* What you will do
Write out verbatim the items between the line containing "has height=1422, width=2576." and the line containing "point(528,89)", inclusive, omitting the pictures from your answer.

Start of Dataset entries

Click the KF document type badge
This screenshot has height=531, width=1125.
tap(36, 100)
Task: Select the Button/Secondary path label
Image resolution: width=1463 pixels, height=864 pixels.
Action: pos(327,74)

End of Dataset entries
Start of Dataset entries

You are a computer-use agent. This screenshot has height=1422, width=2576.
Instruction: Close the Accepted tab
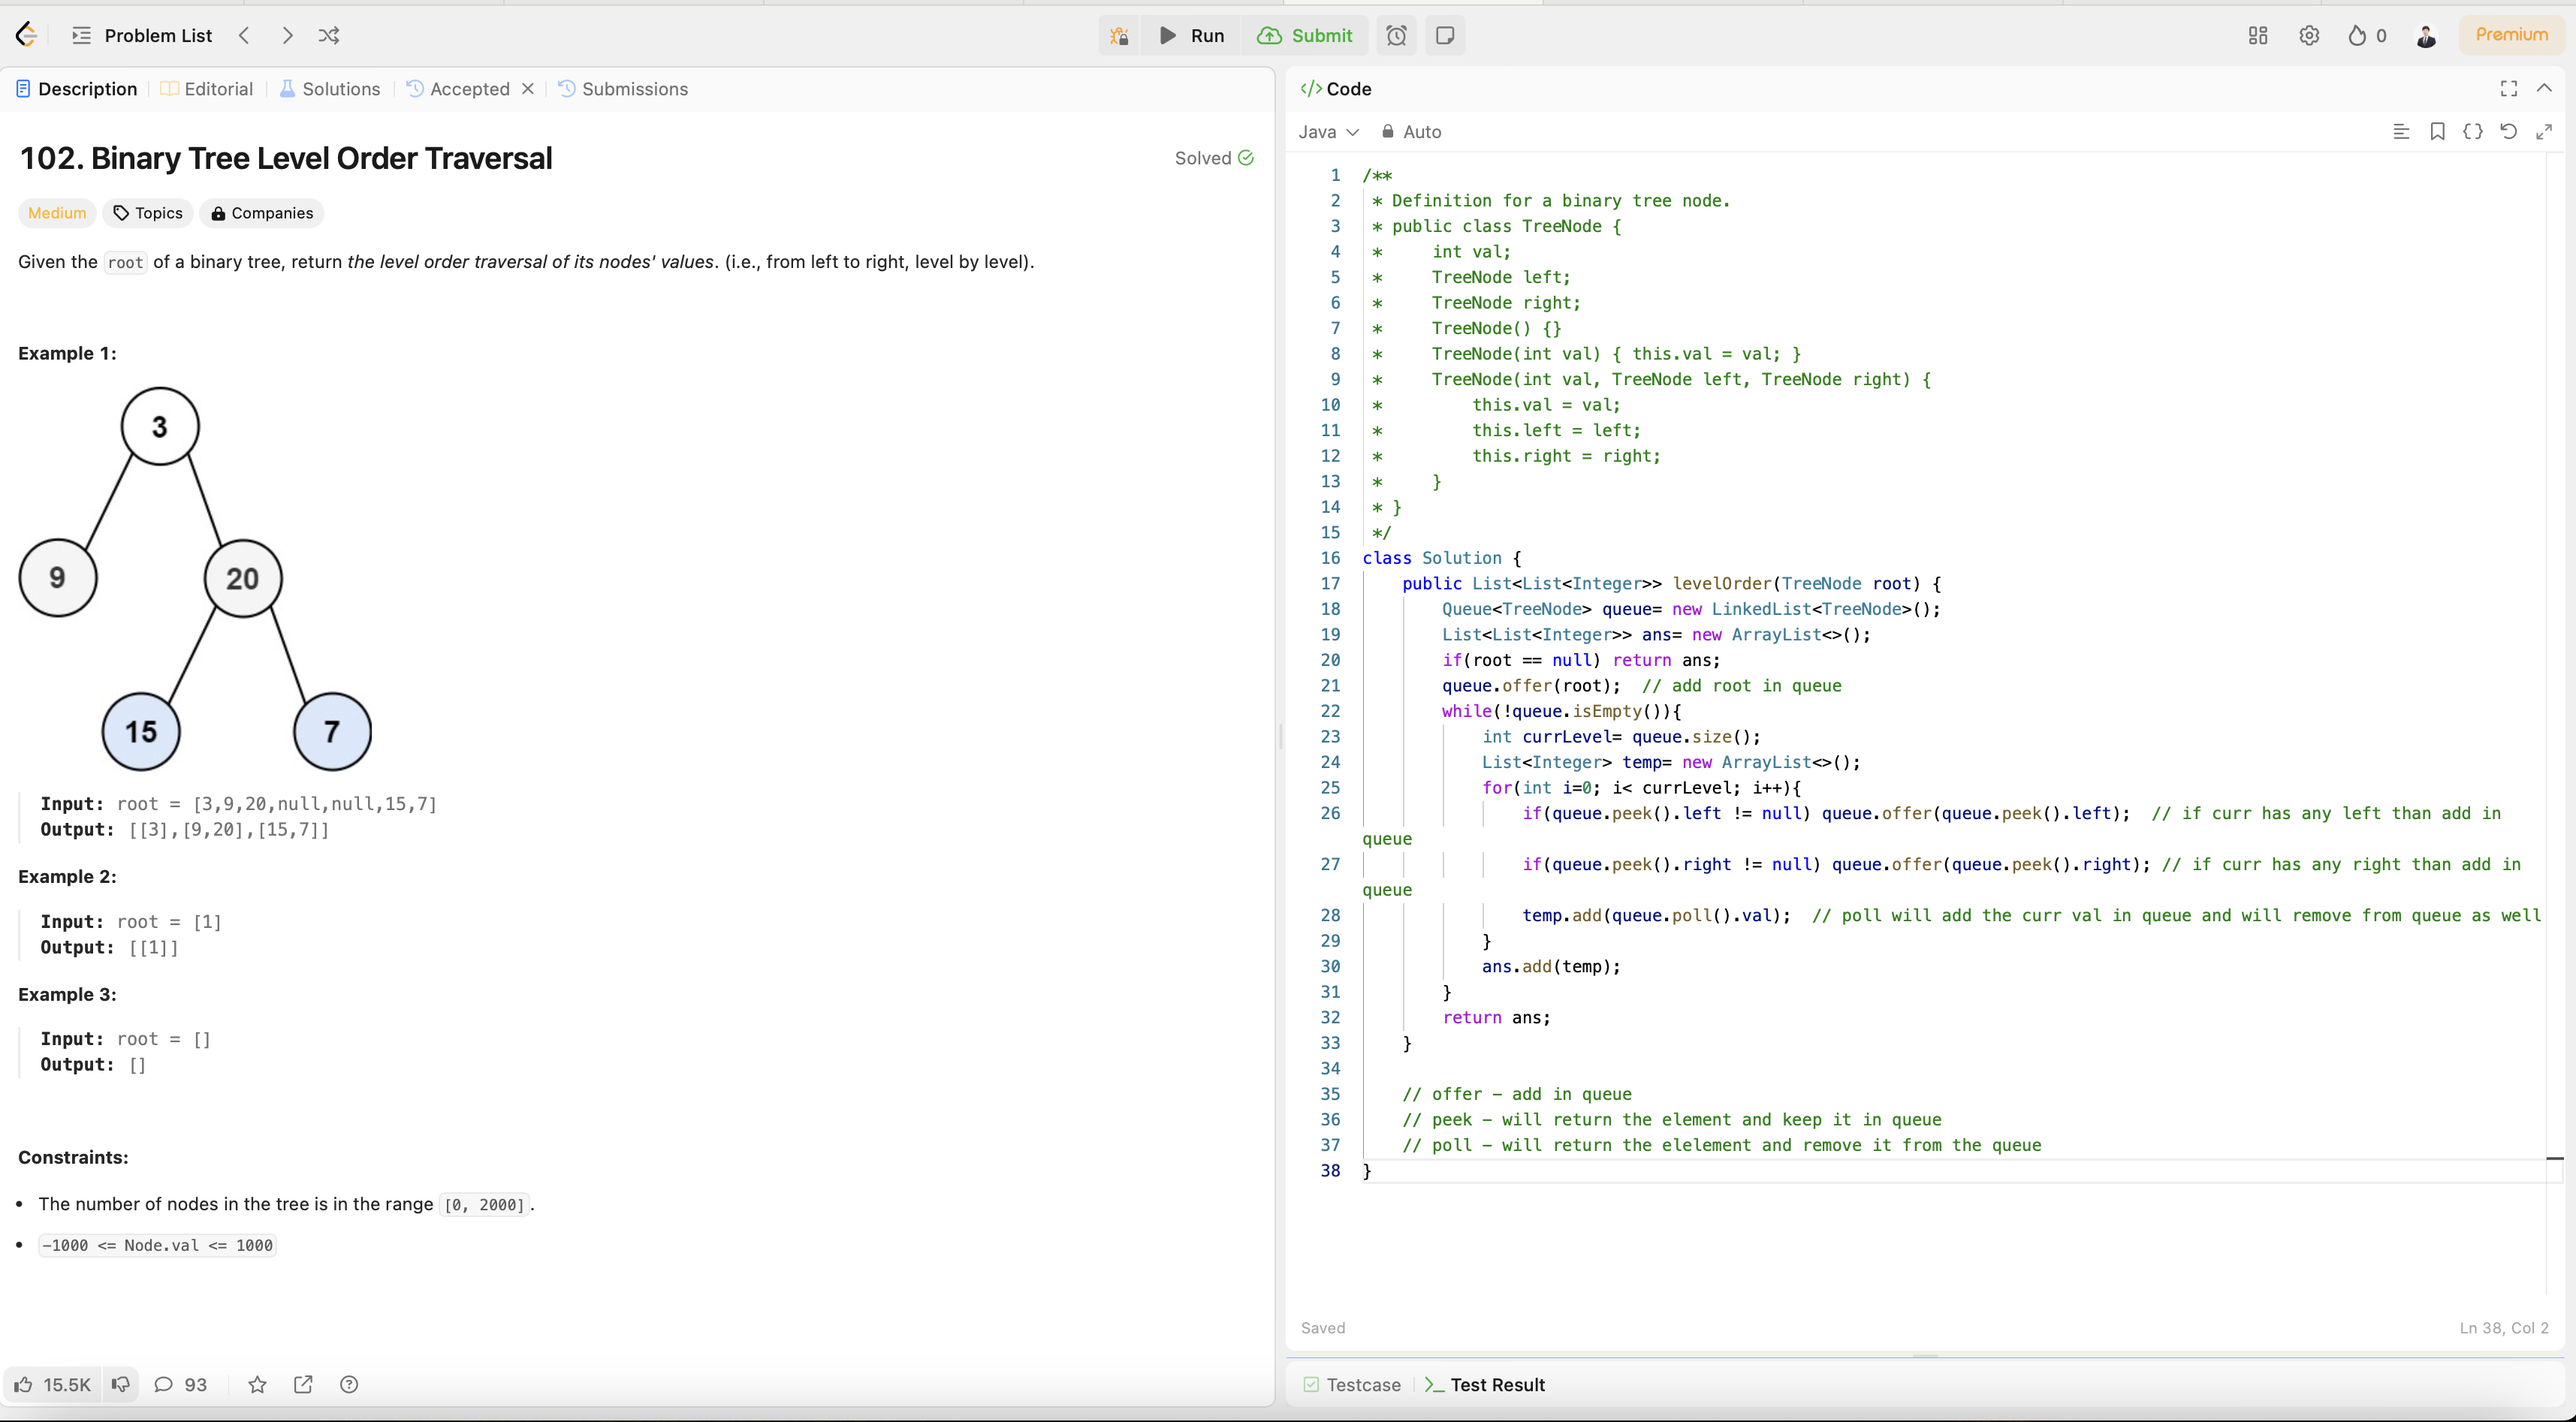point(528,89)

End of Dataset entries
Start of Dataset entries

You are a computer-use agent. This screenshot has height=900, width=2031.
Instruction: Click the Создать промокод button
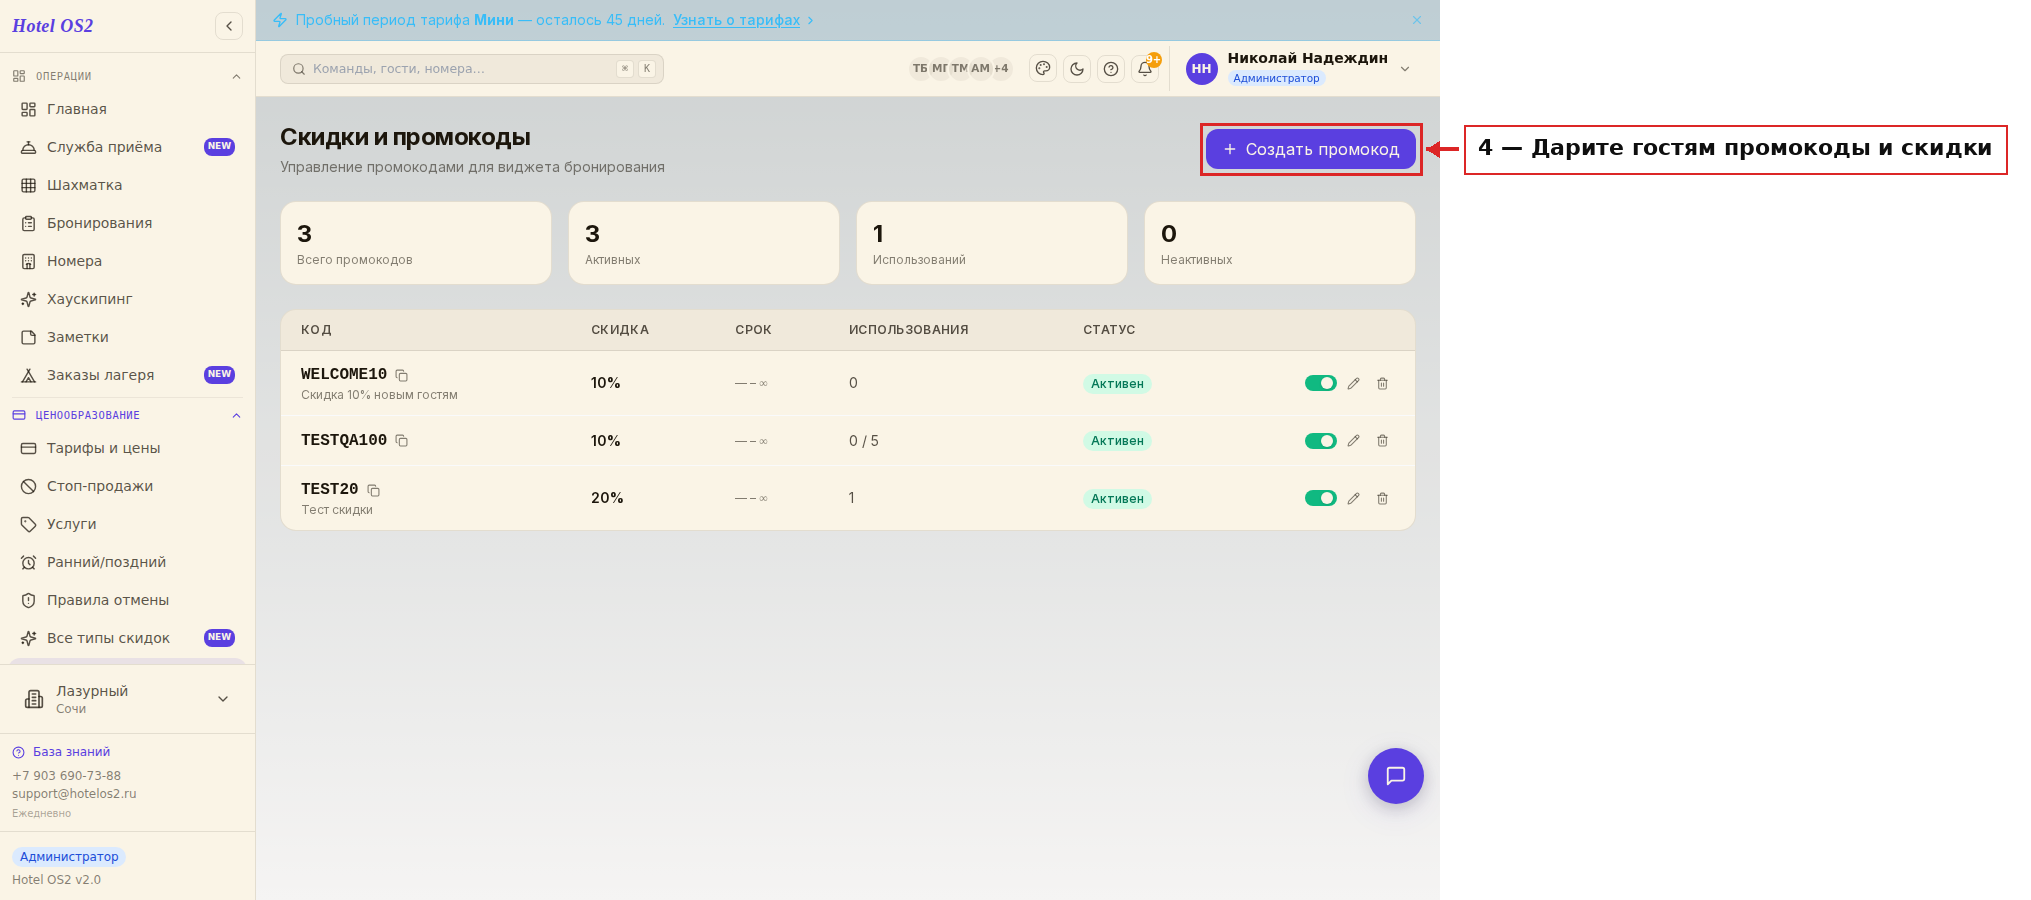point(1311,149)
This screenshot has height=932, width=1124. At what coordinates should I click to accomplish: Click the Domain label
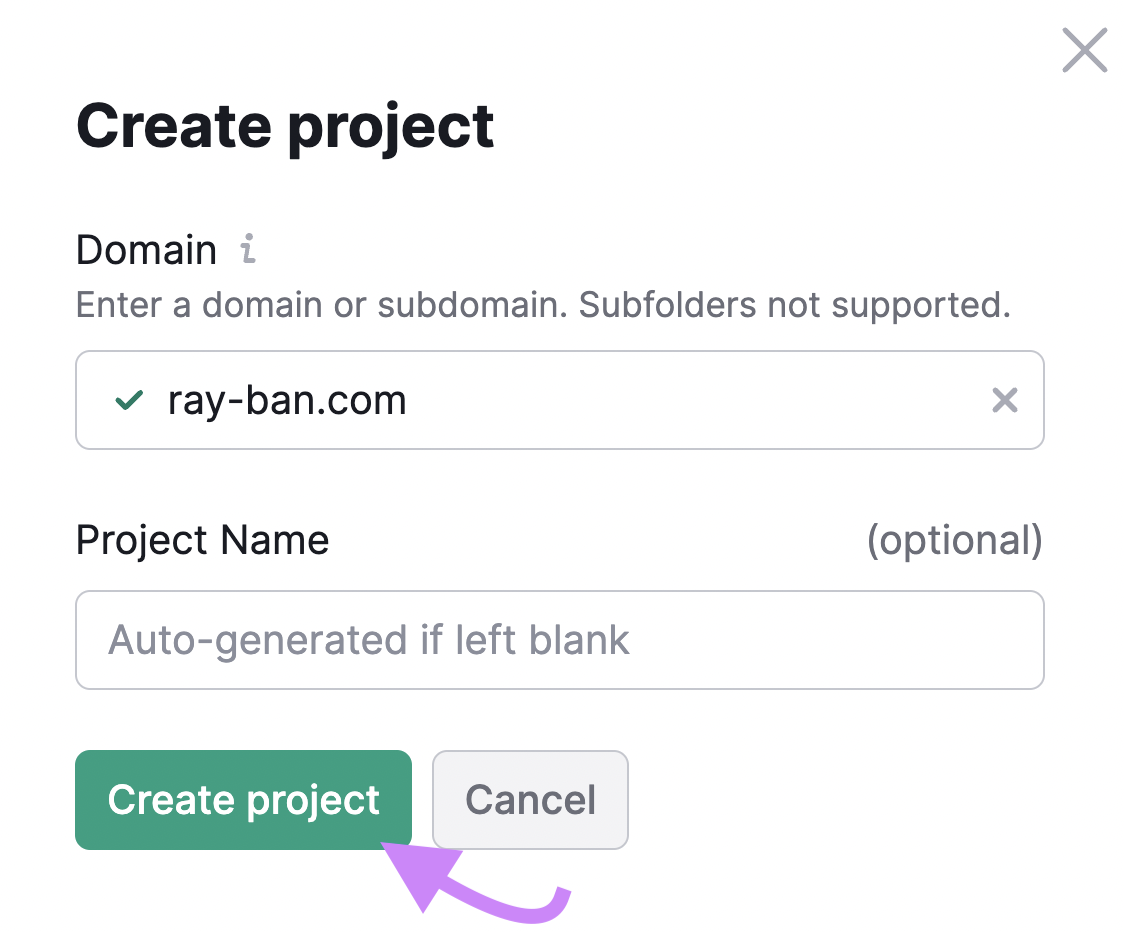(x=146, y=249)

End of Dataset entries

* Correct answer
You are a computer-use agent. This screenshot has height=1422, width=2576.
Instruction: Close the Accepted tab
point(528,89)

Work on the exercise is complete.